The semiconductor industry is facing a triple challenge of increasing computing power, shrinking chip sizes, and managing power in densely packed circuits. While silicon remains the dominant material, there is growing interest in two-dimensional (2D) semiconductors, which are extremely thin and offer advantages in terms of control, precision, and energy efficiency.
Silicon has limitations in terms of how thin it can be made due to its three-dimensional nature, which has led researchers to explore 2D materials. These ultra-thin materials have the potential to reduce energy consumption and occupy less surface area on a chip.
However, until recently, creating high-performing 2D semiconductors that can be integrated with silicon chips has proven challenging. Some 2D materials required high deposition temperatures that damaged underlying silicon, while others did not meet performance standards or lacked purity.

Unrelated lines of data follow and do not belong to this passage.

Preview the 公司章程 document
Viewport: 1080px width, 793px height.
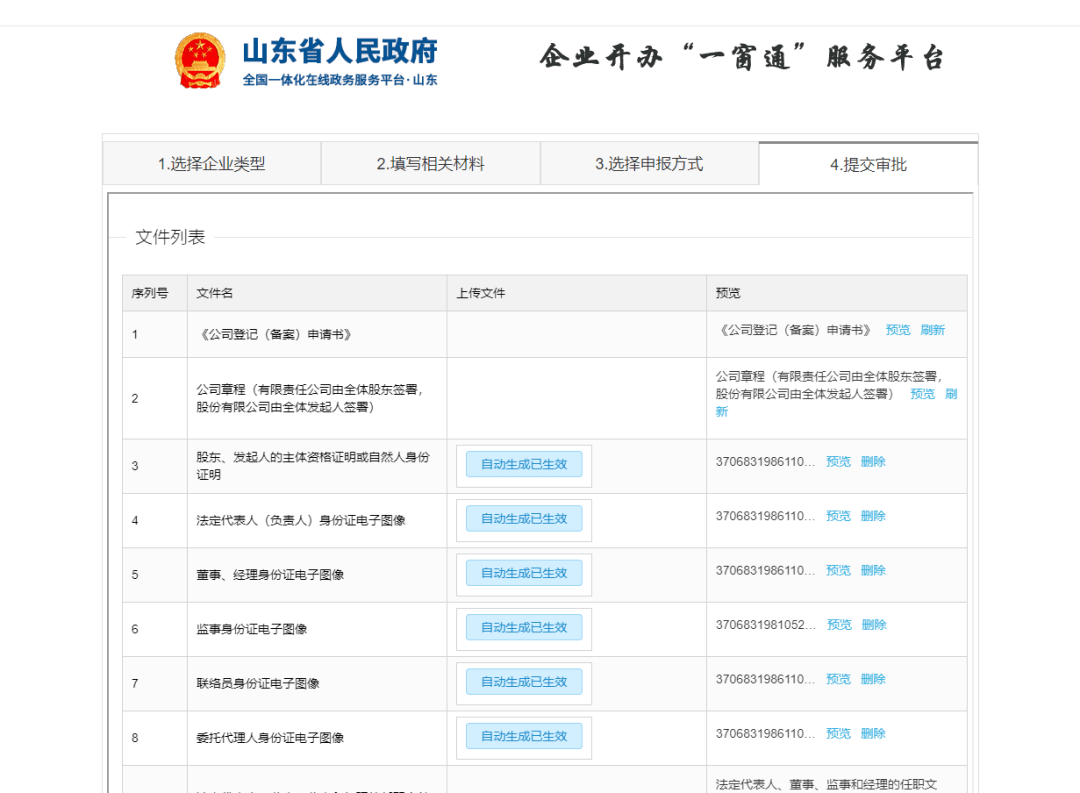(922, 394)
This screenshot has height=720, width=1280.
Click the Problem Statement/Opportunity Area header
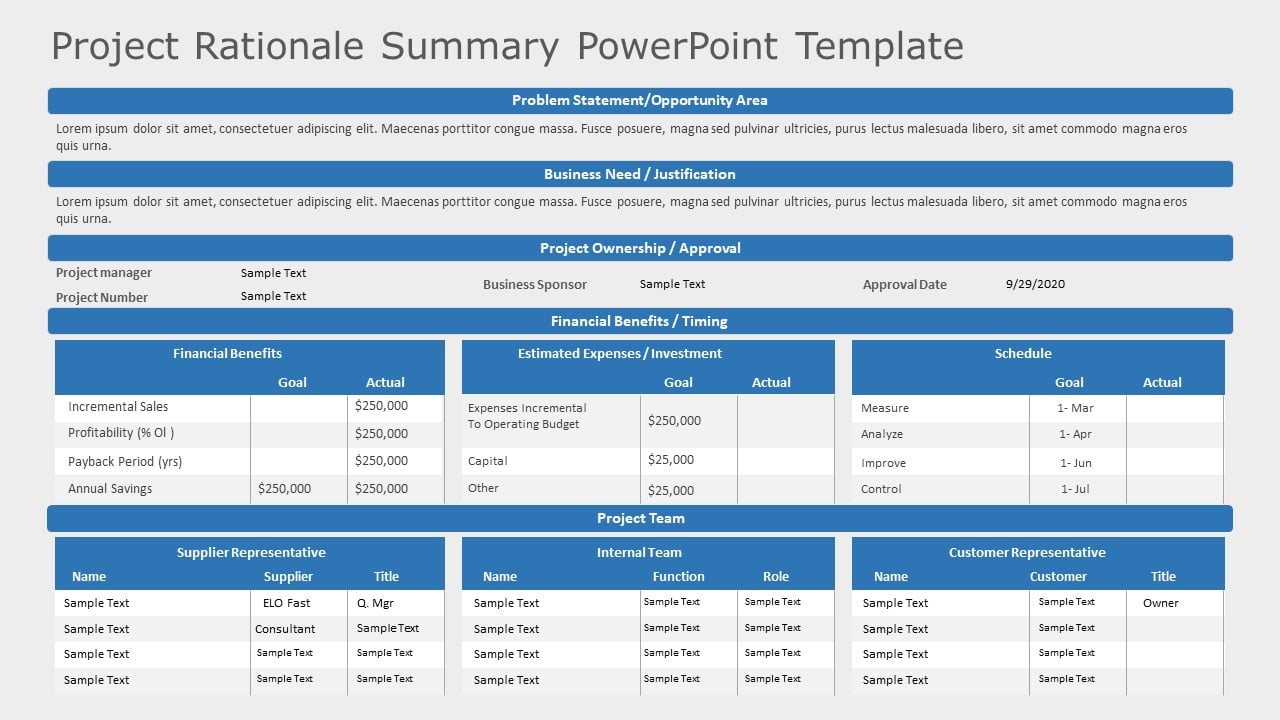pyautogui.click(x=639, y=100)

Researchers at the University of Pennsylvania School of Engineering and Applied Science have made significant progress by successfully growing a high-performing 2D semiconductor, indium selenide (InSe), on an industrial-scale wafer. Importantly, InSe can be deposited at low temperatures compatible with silicon chips.
The breakthrough was achieved using a growth technique called “vertical metal-organic chemical vapor deposition” (MOCVD). Unlike previous methods that introduced indium and selenium simultaneously, MOCVD introduced indium continuously while pulsing selenium. This approach allowed for the creation of a uniform 50:50 ratio of indium and selenium across the entire wafer, ensuring chemical purity.